─── DATA EXCERPTS
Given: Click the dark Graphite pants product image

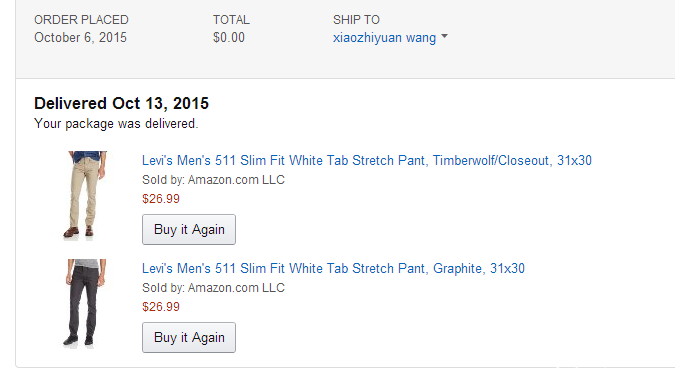Looking at the screenshot, I should coord(84,303).
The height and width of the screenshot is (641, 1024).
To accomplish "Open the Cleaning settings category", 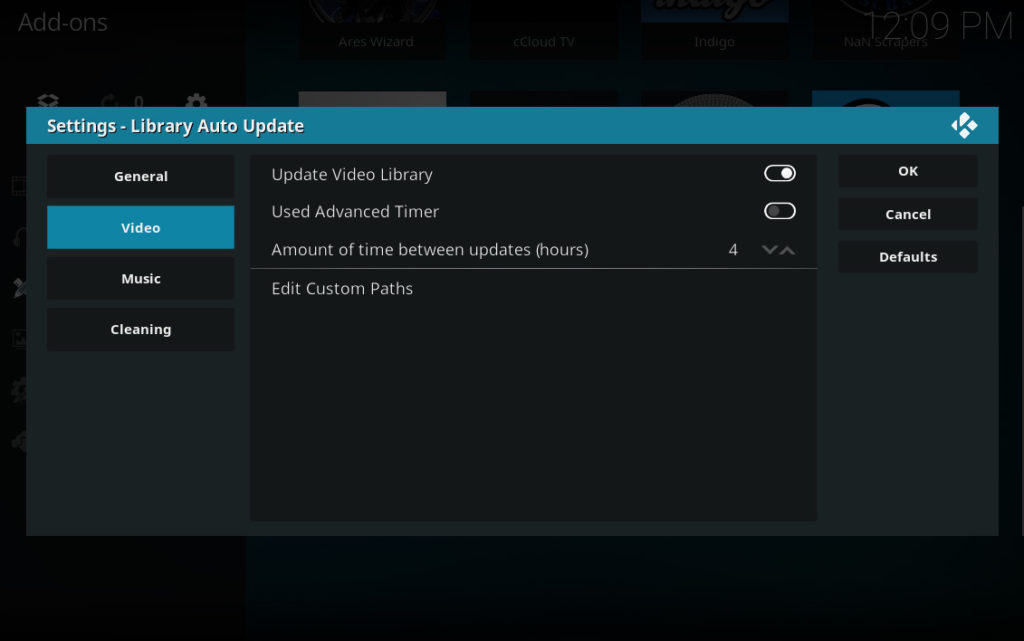I will [140, 329].
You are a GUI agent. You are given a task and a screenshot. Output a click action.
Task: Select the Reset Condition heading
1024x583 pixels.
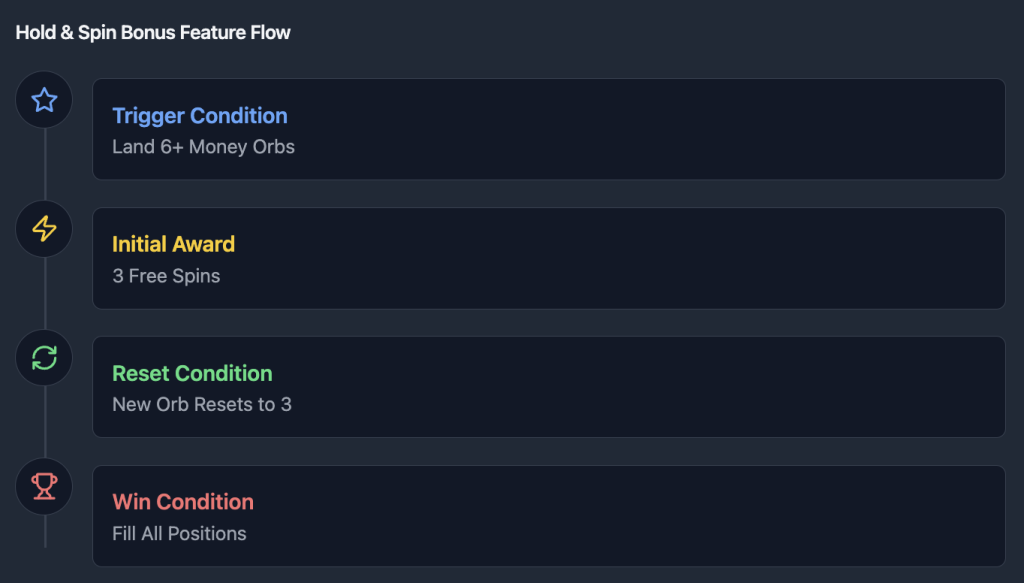click(x=192, y=373)

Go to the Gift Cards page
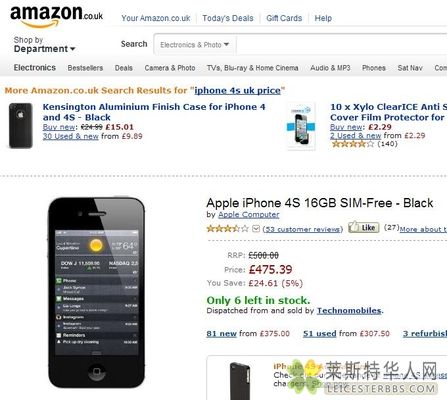pyautogui.click(x=284, y=18)
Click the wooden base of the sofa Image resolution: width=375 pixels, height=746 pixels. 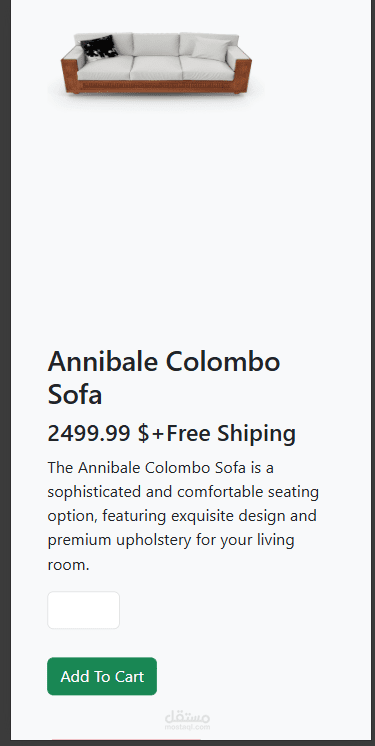tap(156, 87)
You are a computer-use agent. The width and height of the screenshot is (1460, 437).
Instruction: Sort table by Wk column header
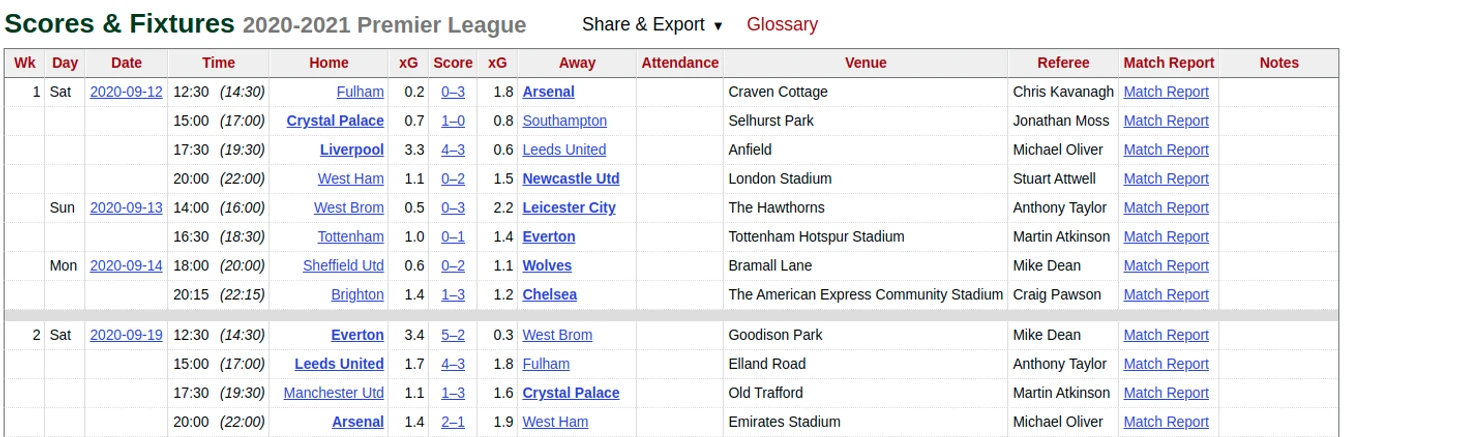click(x=25, y=62)
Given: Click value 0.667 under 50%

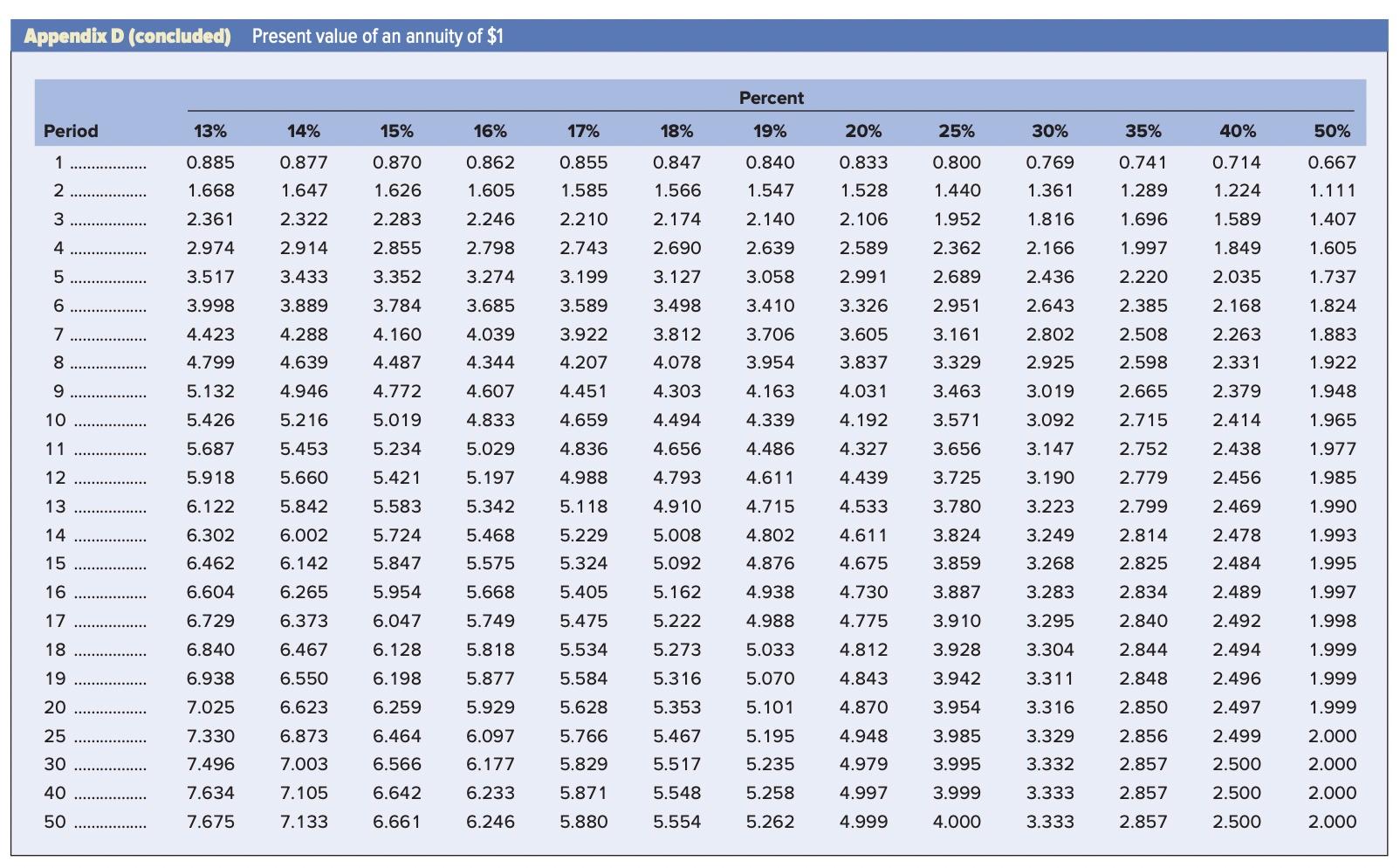Looking at the screenshot, I should click(1332, 162).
──────
Reproduce the lines from the one containing "You are a computer-use" through the end of the records, substituting "column heading" for "column header" and changing nothing else. Leave the pictures out of the reproduction.

» IN RESPONSE
You are a computer-use agent. The width and height of the screenshot is (1460, 437).
Instruction: Sort table by Wk column heading
click(x=25, y=62)
Given: Click value 0.667 under 50%

Looking at the screenshot, I should click(1332, 162).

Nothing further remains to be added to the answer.